A behind-the-scenes shot of Pozzy’s music video, where he stands in front of large LED screen displaying a bright city street at night.

He has since worked with a number of up-and-coming artists on their music videos. “Even though I'm a filmmaker, my first love is music. Learning to make music videos helped me through my darkest time.”  He’s used his knowledge to come up with new kinds of creative executions and, in the process, attracting support from big names in the industry, like Director of Photography, Ian Murray. “He works on amazing videos and commercials, and we met through a Canon project. He said that he’d shoot a music video for me if I had one, so I jumped on that.”

Music is always the driving force behind Aron’s creativity, and one artist sparked an experimental idea that he hadn’t seen before – simply because it hadn’t previously been possible. “I reached out to Pozzy, a grime artist, after he did a freestyle on BBC Radio 1Xtra that blew up.
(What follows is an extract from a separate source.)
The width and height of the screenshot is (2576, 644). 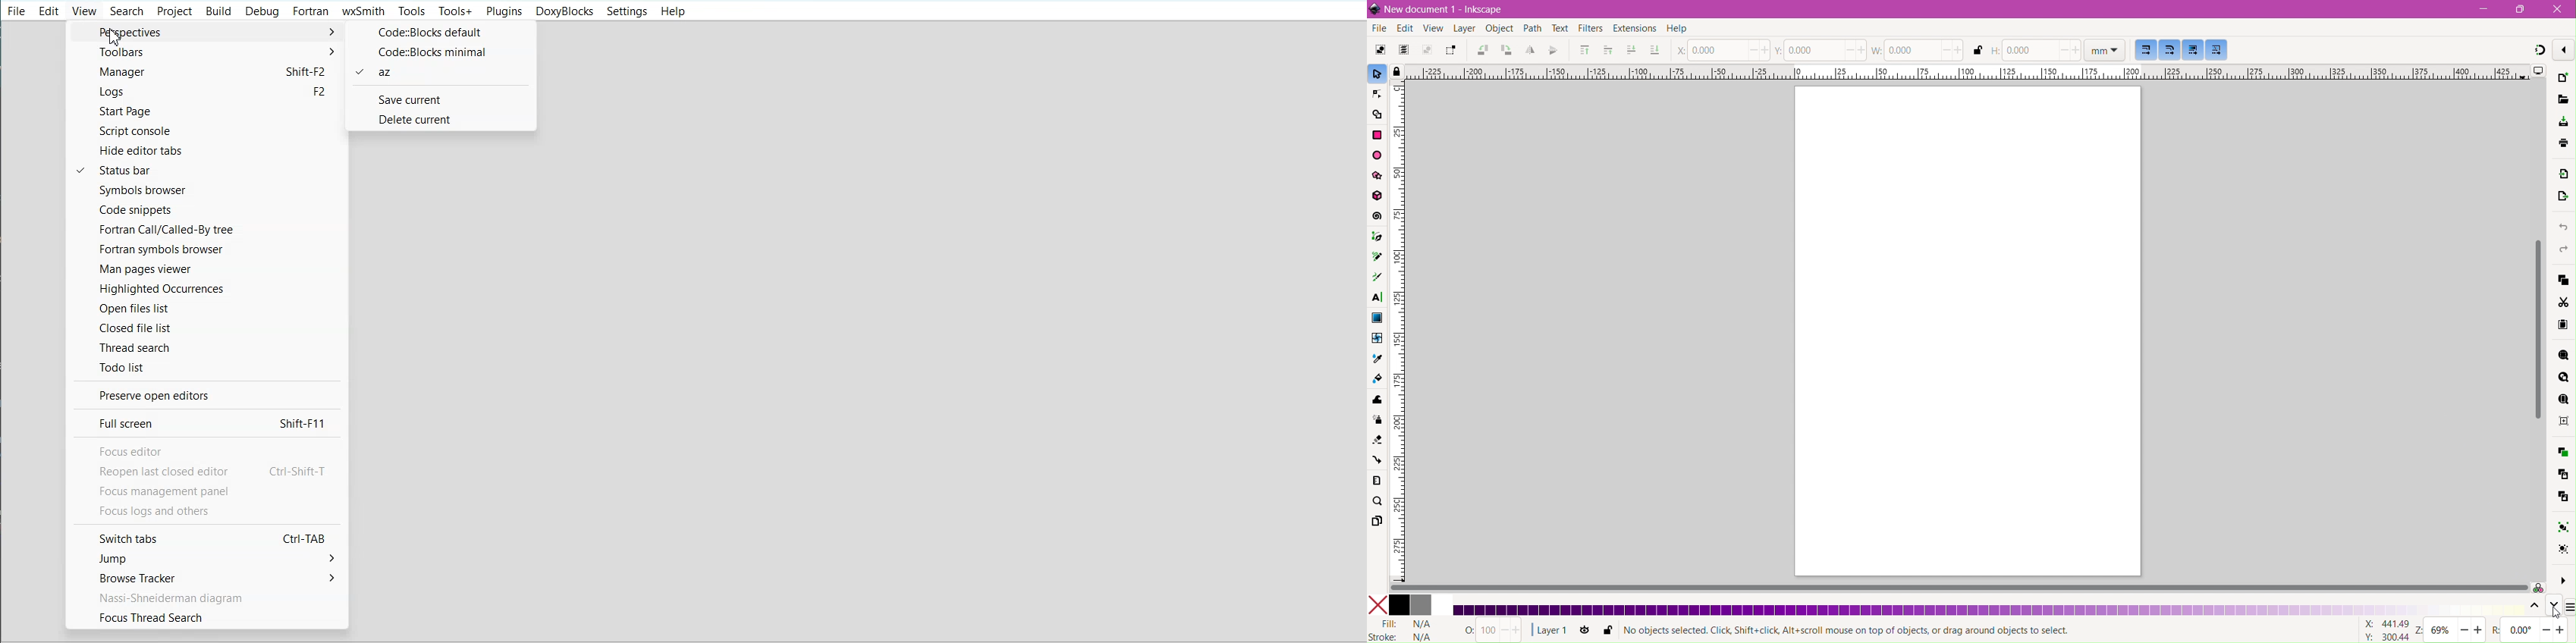 I want to click on Current Layer, so click(x=1550, y=630).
I wanted to shoot a music video with just pictures, using a Canon camera – not video, not cinema – just photos”. The idea alone excited Ian Murray, who was immediately on board.
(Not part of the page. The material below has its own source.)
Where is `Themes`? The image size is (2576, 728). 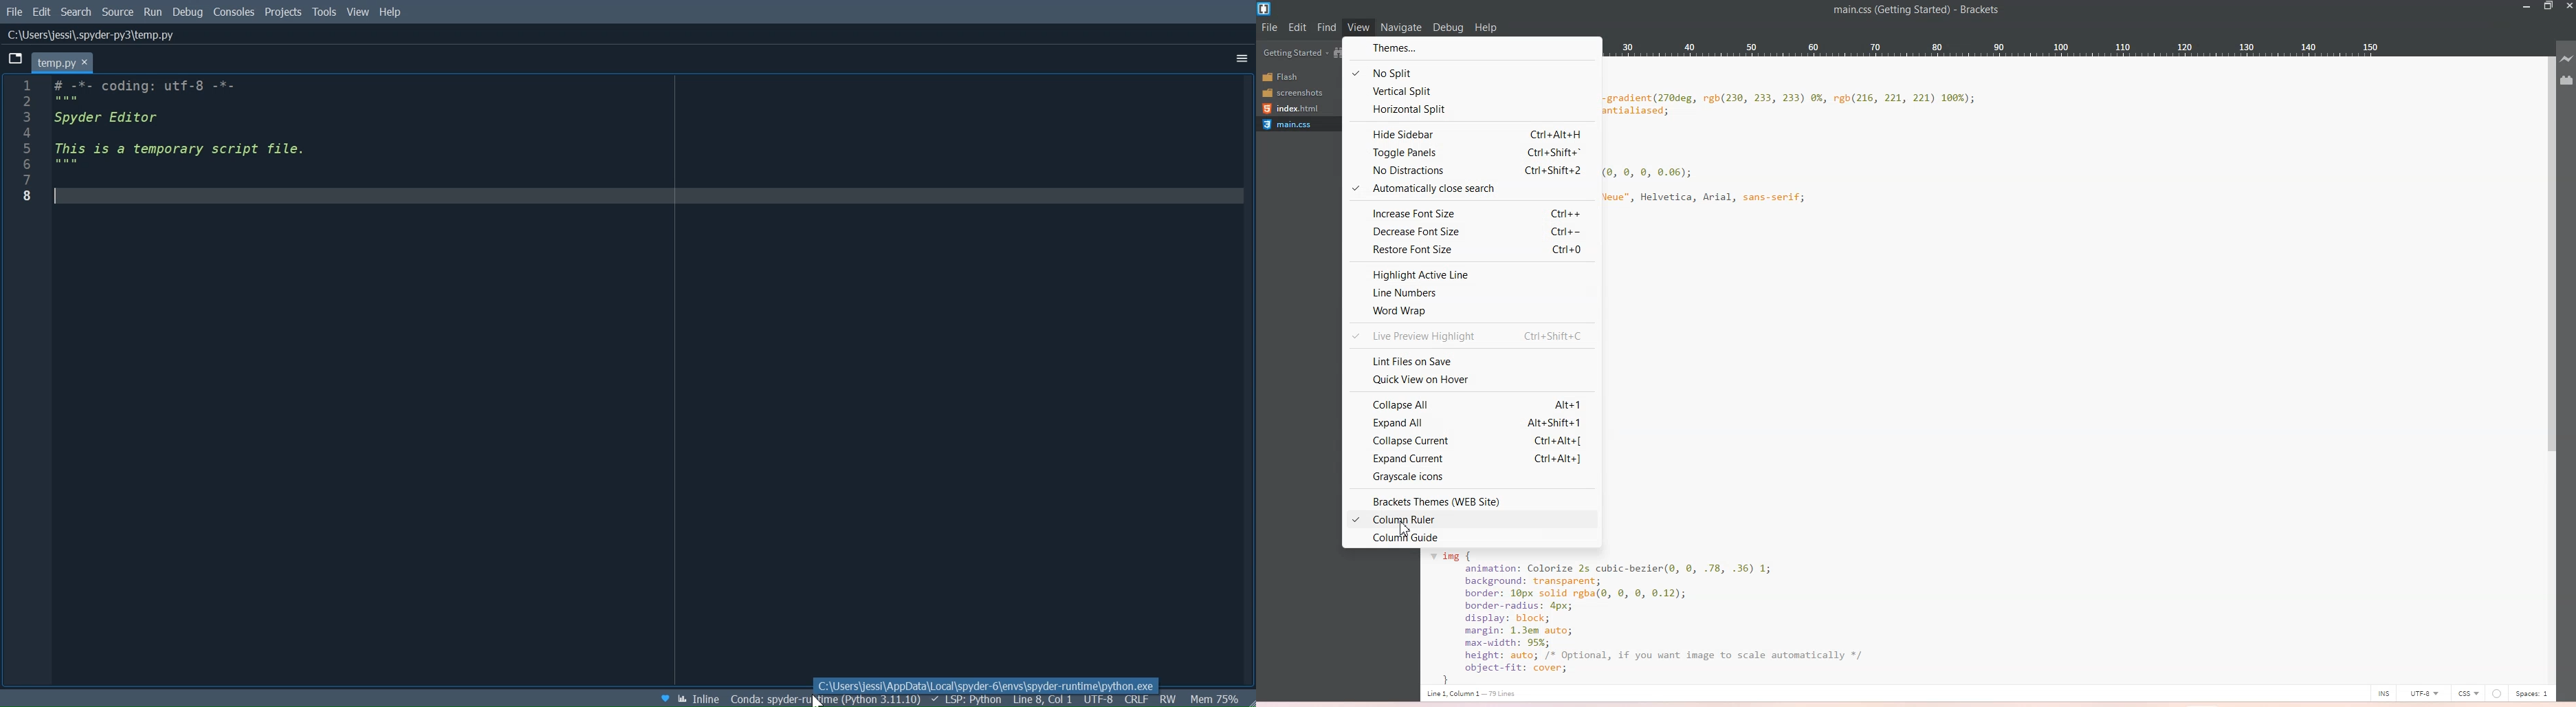 Themes is located at coordinates (1473, 48).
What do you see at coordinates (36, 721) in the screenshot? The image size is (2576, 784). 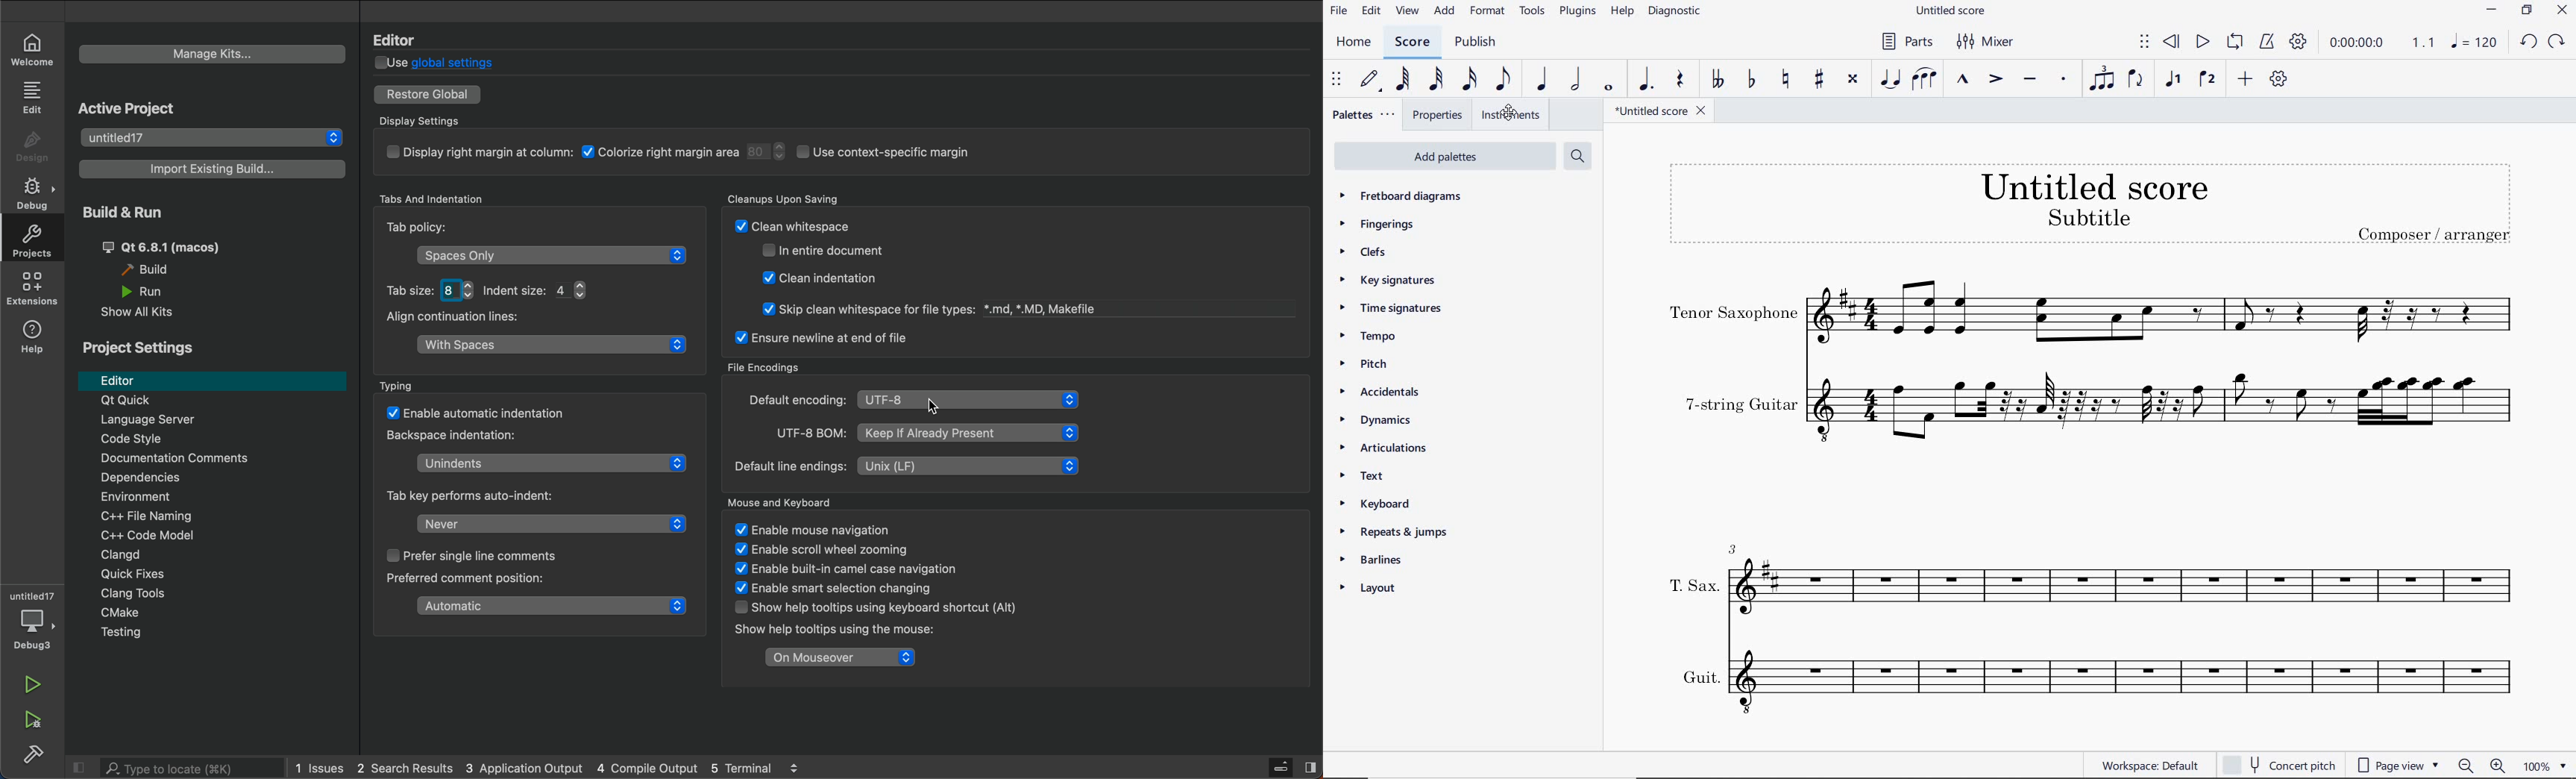 I see `run and build` at bounding box center [36, 721].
On a darkened film set, a woman sits in a misty, blue-lit artificial landscape. Two silhouetted crew members stand to one side, watching her on a screen.

The 150,000 images it took to create the video were taken so smoothly, the pause between frames so short and consistent, that the music could be manually lip-synched because, of course, using still photos means you can’t capture sound. “We’ve all seen burst images – where many photos are captured in quick succession – but cameras have now reached the point where their speed is constant. Not as fast as shooting video, but constant, and a lot of people haven't really realised this yet”. Creatively, it was a challenge that paid off. “The result is subtle. It has hyper levels of sharpness, then a lot of motion blur – it’s an interesting mix.” 
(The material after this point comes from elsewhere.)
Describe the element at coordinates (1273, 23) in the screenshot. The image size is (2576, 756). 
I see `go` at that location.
Aron’s now at the stage where he is creating his own visual language, one that may become his trademark style, but he knows that this is an industry where everyone must pull together to grow. His technical know-how means that he can bring big ideas to the table – like mixing real and virtual environments or shooting differently – and it doesn’t just help to advance his career, but those of others too – such as Tara Lilly and BombayMami. For Aron it is always a collective endeavour.  

“I love filmmaking and music equally,” he says. “I couldn't write a short film without music and have a list of a hundred artists I’d love to work with. It’s all about meeting each other at the right stage of our careers and, to be honest, it’s what drives me.”